Coleção de cartões-postais
A coleção de cartões-postais de Ilhabela encontrada no acervo de Iracema França, sua grande maioria produzida nos anos 70 e 80, documenta o momento preciso em que a ilha se reinventa para o mundo. Estes pequenos cartões são registros materiais de uma nova identidade que se consolidava: a de destino turístico. As imagens escolhidas não eram aleatórias. Elas destacavam praias de mar calmo, costões, cachoeiras e uma natureza que parecia intocada – uma narrativa visual perfeita para atrair um turismo urbano em busca do “paraíso” preservado.
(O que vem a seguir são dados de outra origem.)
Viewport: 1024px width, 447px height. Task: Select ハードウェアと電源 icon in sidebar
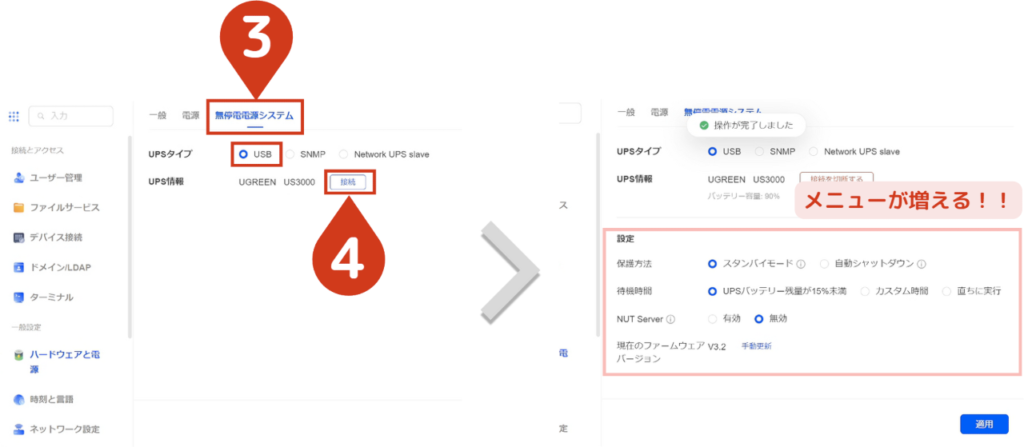19,355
Os postais vendiam a ilha como refúgio natural, o próprio ato de produzi-los e comercializá-los em larga escala sinalizava a chegada da infraestrutura e da economia do turismo. Os cartões eram, eles mesmos, um produto dessa nova realidade. Com eles, vinham a abertura de pousadas, a circulação de visitantes e a valorização da paisagem como um produto a ser consumido.
Revisitar esses cartões-postais no acervo é como retornar a uma Ilhabela tranquila e idílica. Eles congelaram a imagem que a ilha desejava projetar durante sua primeira fase de expansão turística, revelando os valores e desejos que moldaram sua fama como um destino de praia, sol e natureza.